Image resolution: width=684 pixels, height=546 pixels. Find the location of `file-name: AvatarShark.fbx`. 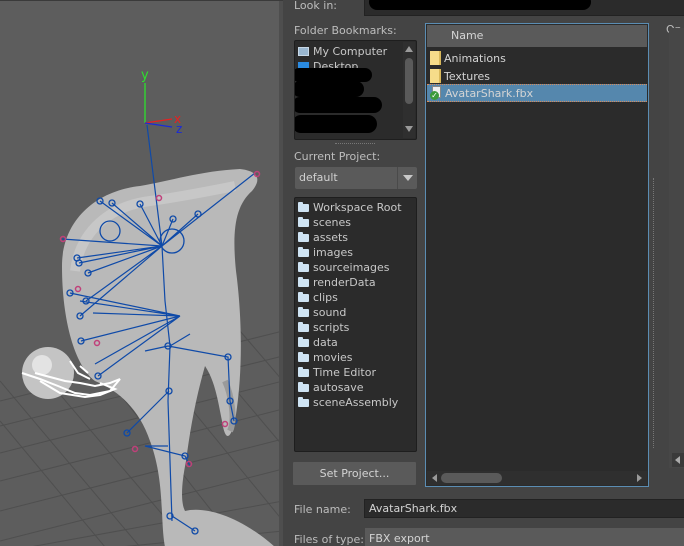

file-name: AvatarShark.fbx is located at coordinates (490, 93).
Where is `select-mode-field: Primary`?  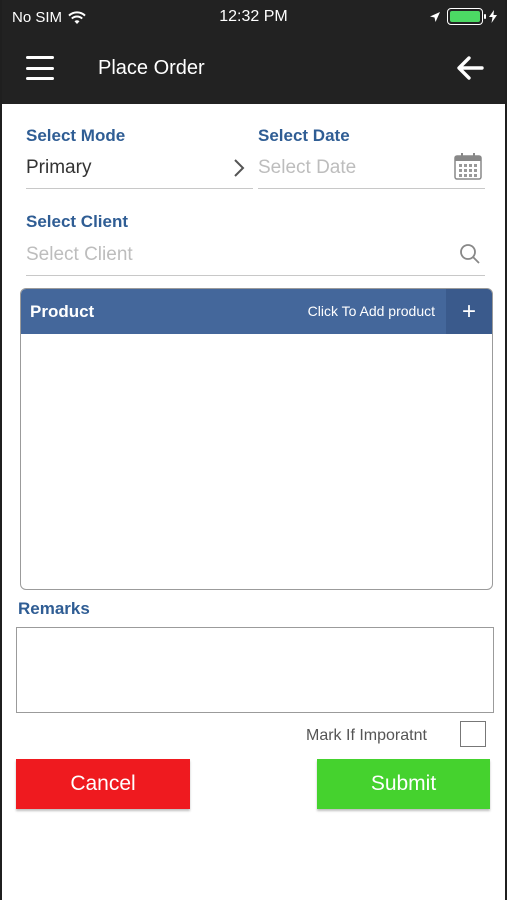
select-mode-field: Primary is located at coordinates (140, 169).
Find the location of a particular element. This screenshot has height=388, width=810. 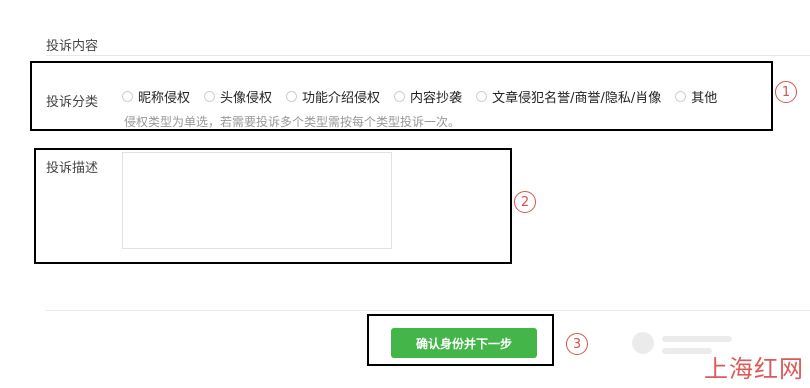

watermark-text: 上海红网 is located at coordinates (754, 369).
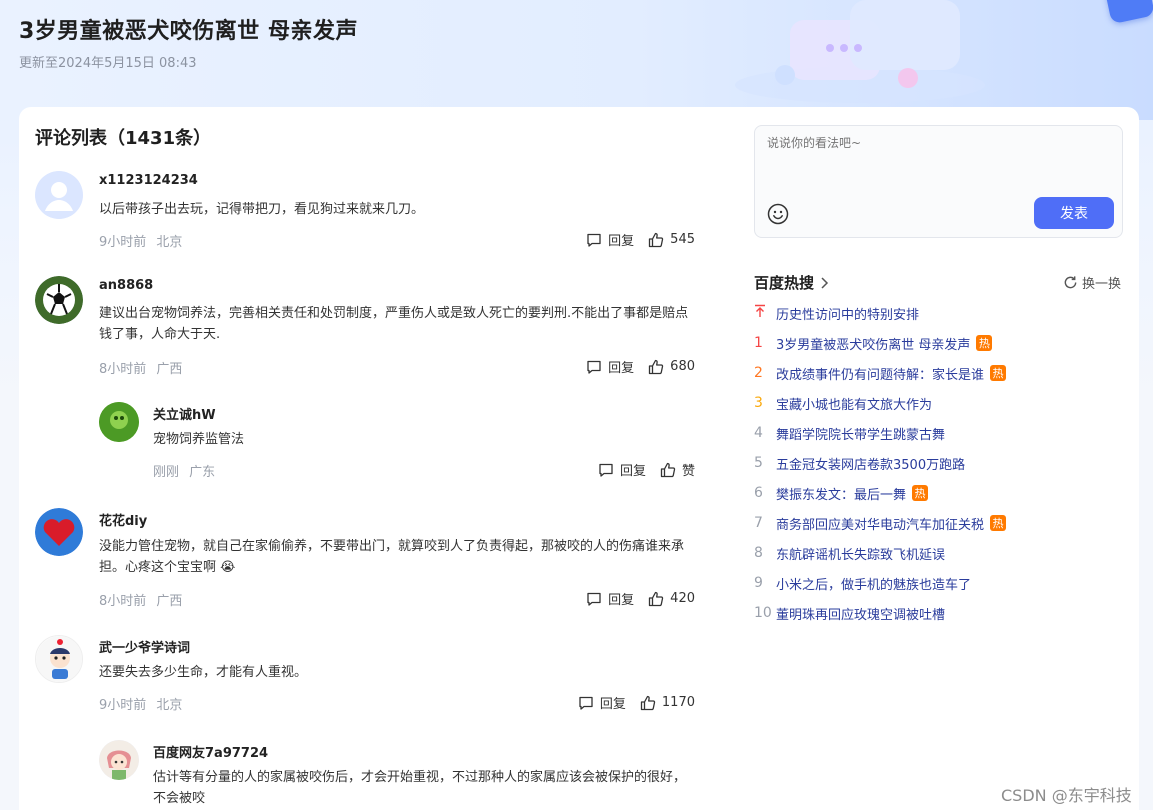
=-=-=
§ Exercise brief
Reproduce every one of the entries above word for word, leaving out the pictures.

§ Answer box
Image resolution: width=684 pixels, height=546 pixels. Find the location of `file-name: AvatarShark.fbx`. 

file-name: AvatarShark.fbx is located at coordinates (490, 93).
Where is `select-mode-field: Primary`?  
select-mode-field: Primary is located at coordinates (140, 169).
Find the location of a particular element. This screenshot has height=388, width=810. 

watermark-text: 上海红网 is located at coordinates (754, 369).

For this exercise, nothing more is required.